Information Governance Toolkit Attainment Levels
Saint Catherine’s Hospice Information Governance Assessment Report overall score for
2014/15 is 93% and is graded Green (satisfactory), meaning that we achieved Attainment
Level 2 or above on all requirements.
The Information Quality and Records Management attainment levels assessed within the
Information Governance Toolkit (IGT) provide an overall measure of the quality of data
systems, standards and processes within an organisation.
What This Means
Saint Catherine’s Hospice completes the NHS Information Governance
Toolkit to demonstrate the quality of data systems, standards and processes
within an organisation. This provides assurance that we are handing
personal and sensitive data in an appropriate way.
Clinical Coding Error Rate
Saint Catherine’s Hospice does not have a Clinical Coding Error Rate.
What This Means
Organisations that receive payment by results funding have to provide
accurate coding for the work the carry out and must report on clinical coding
errors. Saint Catherine’s Hospice is not eligible for this founding and as such
did not submit data.
Your Community, Your Hospice, Our Care
17
What others say about us.
Scarborough and Ryedale Clinical Commissioning Group said the following about Saint
Catherine’s Hospice:
“Scarborough and Ryedale Clinical Commissioning Group have continued to work closely
with Saint Catherine’s Hospice. Specifically St Catherine’s Hospice has developed an
integrated Hospice at Home service this year. Working jointly across the locality with Marie
Curie Care and other key stakeholders this new service provides a twenty four hour
response to patients and their families requiring support at home.
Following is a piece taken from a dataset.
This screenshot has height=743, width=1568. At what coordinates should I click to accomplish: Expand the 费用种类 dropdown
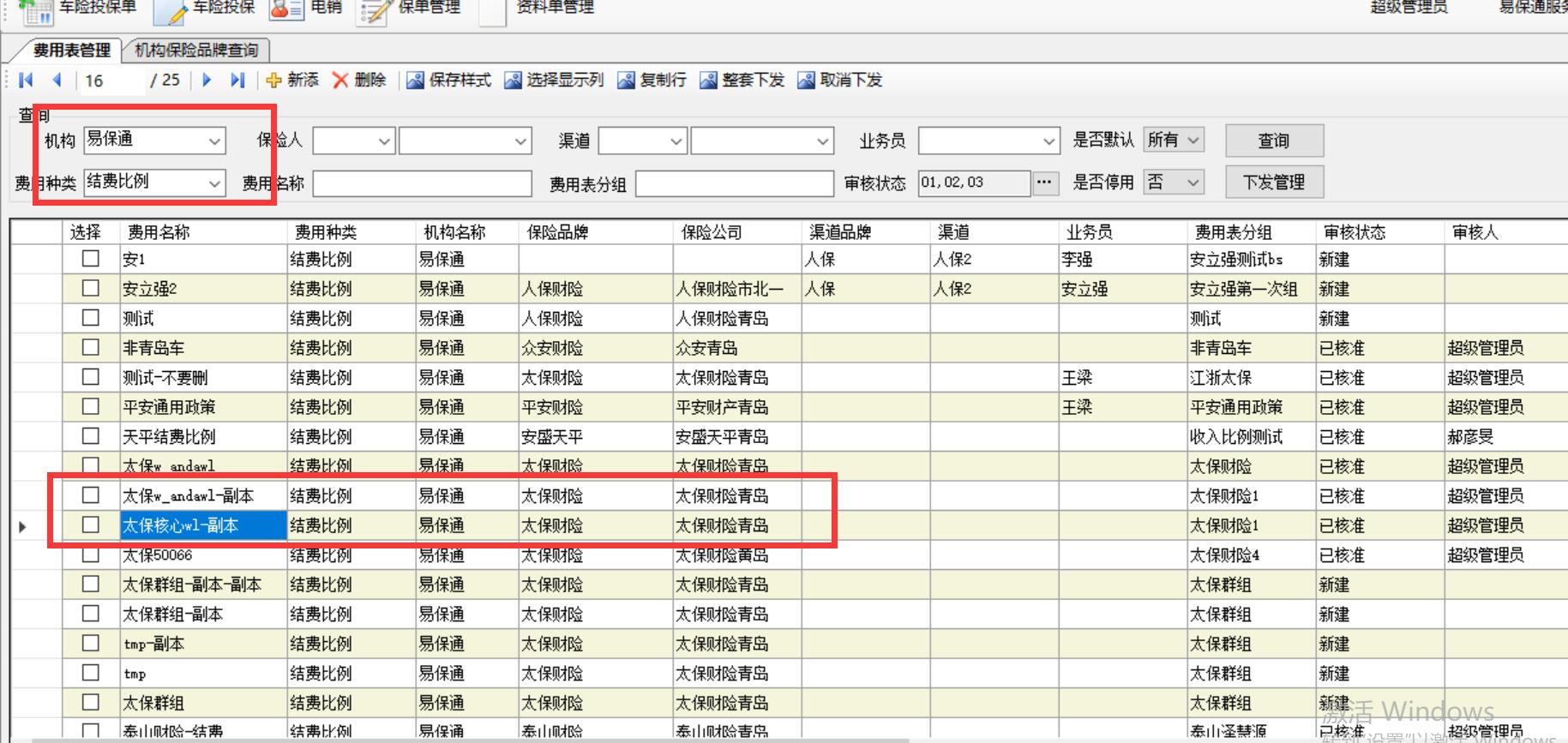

The Care Home Link Nurse Service and the Nurse Led Bed Service are also worthy of note
and provide a service for patients and their families dependent on their preferred place of
care. Saint Catherine’s Hospice continues to drive high quality patient centred care across
all of their services and commit to the five priorities of care - being treated as an individual,
being treated with dignity and respect, being without pain and other symptoms, being in
familiar surroundings and being in the company of close family and/or friends.
It has been a pleasure to work with them and we very much look forward to working with
them in the future.”
What This Means
The Lead commissioner of services that we provide for the NHS is very
happy with the quality of our work and outcomes for patients and has
indicated future collaboration on similar lines.